The test statistic is: $H=\frac{12}{n(n+1)} \sum_{i=1}^k \frac{T_i^2}{n_i}-3(n+1)$ where $k$ is the number of groups, $n_i$ is the sample size drawn from group $i$ , $n=\sum n_i$ is the size of the combined sample, and $T_i$ is the sum of ranks from group $i$ .

These calculations are very tedious and we will relegate them to the computer.

Step Five: Make a Statistical Decision

Unless one is using a specialized table, the test statistic $H$ is compared to the chi-square distribution with $k-1$ degrees of freedom.

ggplot(UScereal2,aes(x=shelf,y=sugars)) + stat_summary()

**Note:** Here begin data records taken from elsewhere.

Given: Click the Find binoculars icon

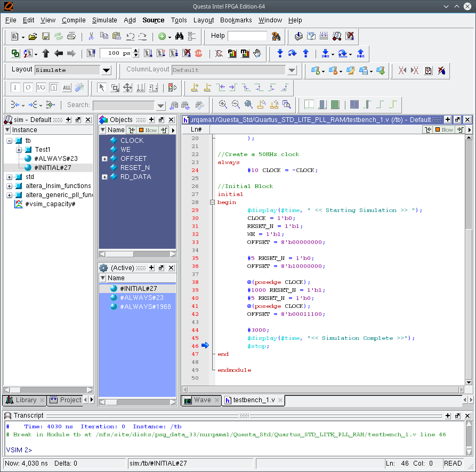Looking at the screenshot, I should pos(179,37).
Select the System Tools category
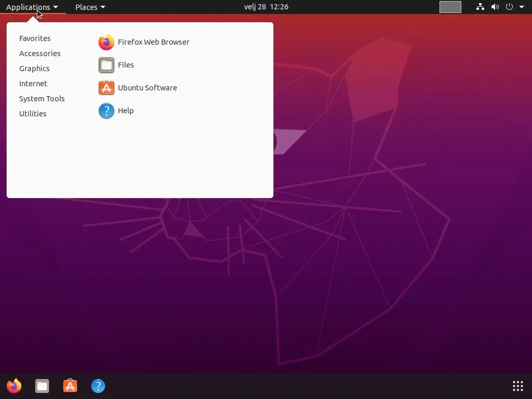This screenshot has height=399, width=532. [x=42, y=98]
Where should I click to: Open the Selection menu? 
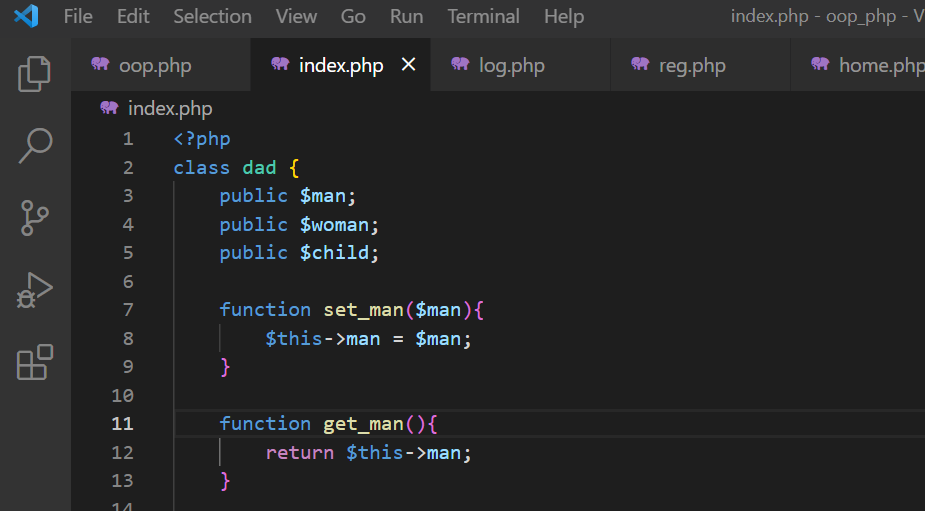click(212, 17)
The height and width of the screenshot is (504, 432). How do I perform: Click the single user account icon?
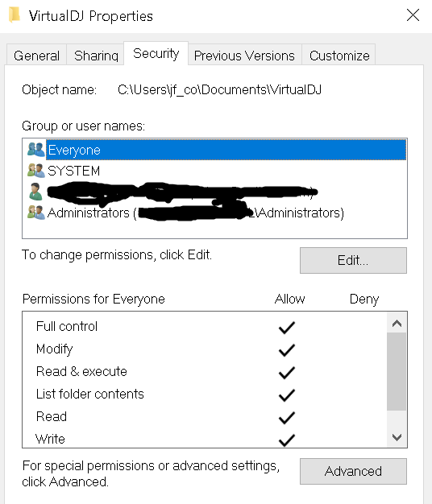coord(35,192)
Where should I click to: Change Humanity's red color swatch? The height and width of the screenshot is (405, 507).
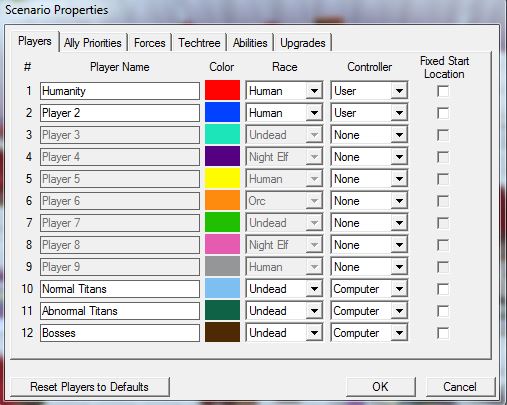pyautogui.click(x=222, y=90)
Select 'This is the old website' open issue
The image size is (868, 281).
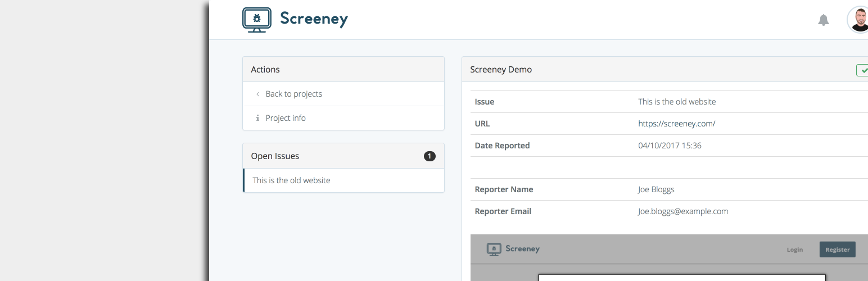tap(291, 180)
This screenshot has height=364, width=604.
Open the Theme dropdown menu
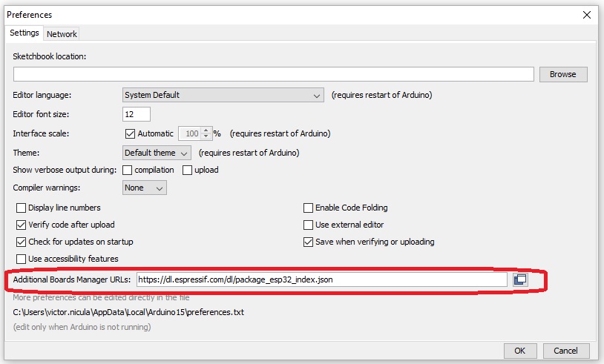pyautogui.click(x=157, y=153)
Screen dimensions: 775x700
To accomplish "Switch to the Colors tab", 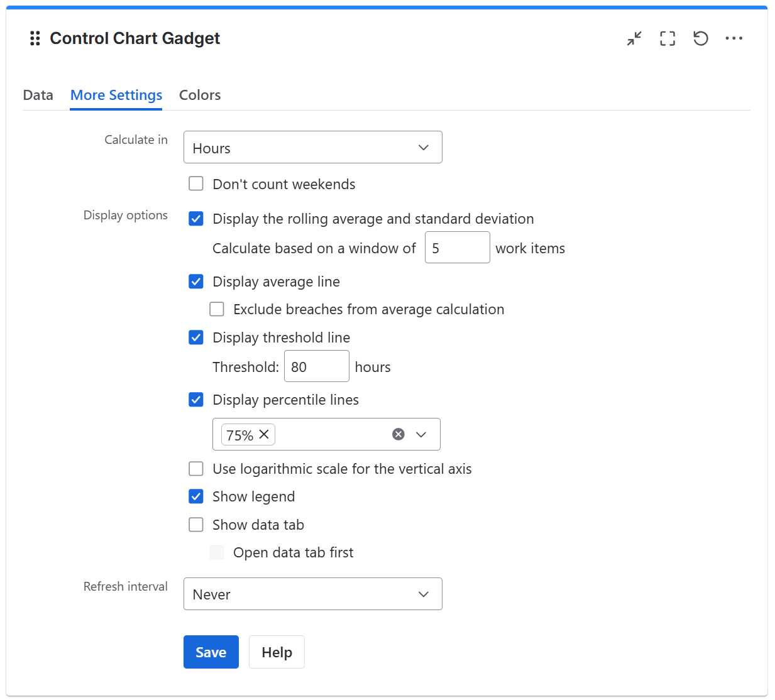I will (x=199, y=95).
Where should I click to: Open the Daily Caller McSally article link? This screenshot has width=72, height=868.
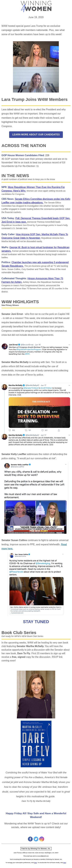click(34, 236)
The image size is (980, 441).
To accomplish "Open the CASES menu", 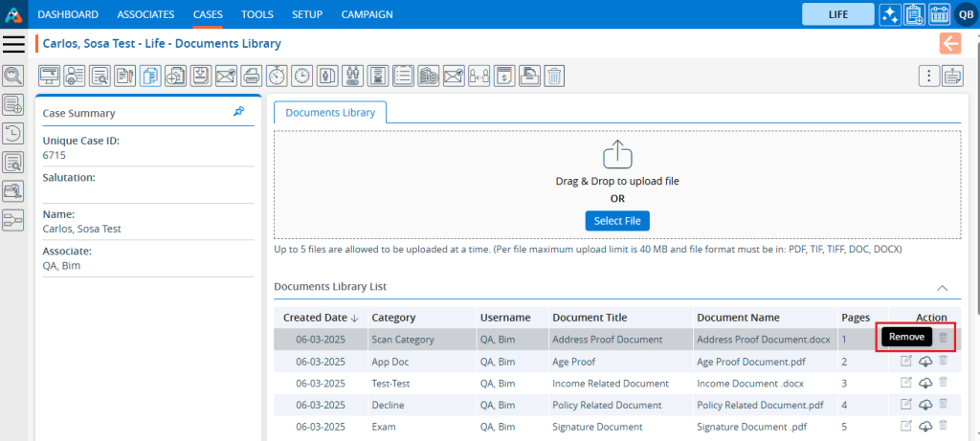I will [208, 14].
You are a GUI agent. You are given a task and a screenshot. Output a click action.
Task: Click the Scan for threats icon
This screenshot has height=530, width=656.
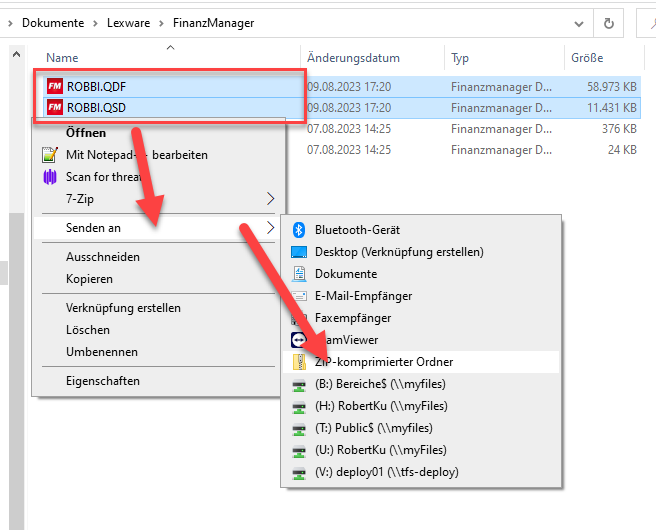tap(50, 177)
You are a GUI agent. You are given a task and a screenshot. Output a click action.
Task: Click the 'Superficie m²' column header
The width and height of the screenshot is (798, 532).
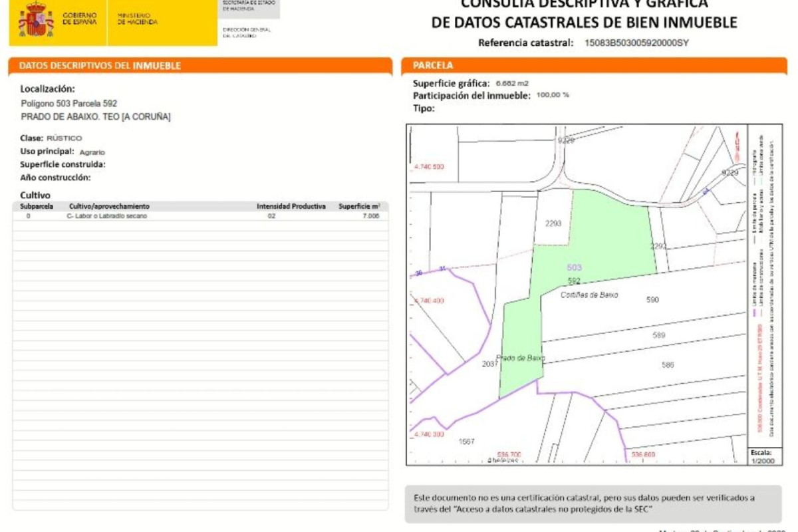(359, 207)
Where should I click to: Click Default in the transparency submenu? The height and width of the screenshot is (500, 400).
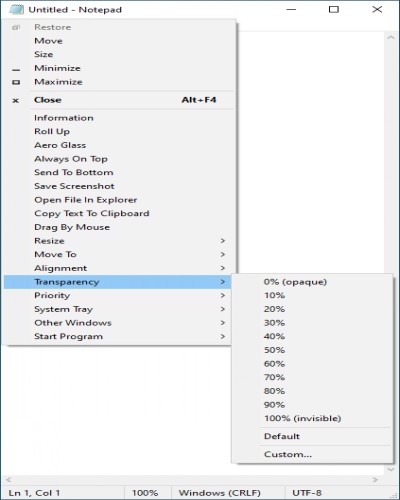pyautogui.click(x=312, y=437)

cereal.aov <- aov(sugars~shelf,data=UScereal2)
anova(cereal.aov)

## Analysis of Variance Table
## 
## Response: sugars
##           Df  Sum Sq Mean Sq F value   Pr(>F)   
## shelf      2  381.33 190.667  6.5752 0.002572 **
## Residuals 62 1797.87  28.998                    
## ---
## Signif. codes:  0 '***' 0.001 '**' 0.01 '*' 0.05 '.' 0.1 ' ' 1

kruskal.test(sugars~shelf,data=UScereal2)

## 
##  Kruskal-Wallis rank sum test
## 
## data:  sugars by shelf
## Kruskal-Wallis chi-squared = 9.5533, df = 2, p-value = 0.008424

The results of the test is that $H=9.5533$ with $df=2$ and $\text{p-value}=0.0084$ . Even at $\alpha=0.01$ , we reject the null hypothesis.

Step Six: Conclusion

There is a significant difference in the median sugar content between cereals found on different shelfs at the supermarket.

It is interesting that the median sugar is close to equal between the Middle and Top shelf, and that the Bottom shelf cereals have a much lower median sugar content. Of course, we often find the store-brand and very cheap cereals (such as bags of Puffed Wheat) on the Bottom shelf.